Retype, exactly as they appear below, the lines between the line holding "You are a computer-use" and the line holding "Where should I", both ends included.

*Materials provided*.

***

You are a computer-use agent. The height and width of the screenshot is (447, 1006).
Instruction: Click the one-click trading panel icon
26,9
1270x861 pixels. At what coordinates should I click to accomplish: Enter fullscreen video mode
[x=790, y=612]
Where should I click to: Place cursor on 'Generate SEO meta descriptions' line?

***

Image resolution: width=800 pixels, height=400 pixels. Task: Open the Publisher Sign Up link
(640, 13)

***

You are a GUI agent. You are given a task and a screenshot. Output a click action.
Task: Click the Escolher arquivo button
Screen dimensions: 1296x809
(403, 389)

***

*Task solution*.
You are a computer-use agent. The height and width of the screenshot is (447, 1006).
Instruction: Click the one-click trading panel icon
26,9
1270x861 pixels. At what coordinates should I click to accomplish: Enter fullscreen video mode
[x=790, y=612]
Where should I click to: Place cursor on 'Generate SEO meta descriptions' line?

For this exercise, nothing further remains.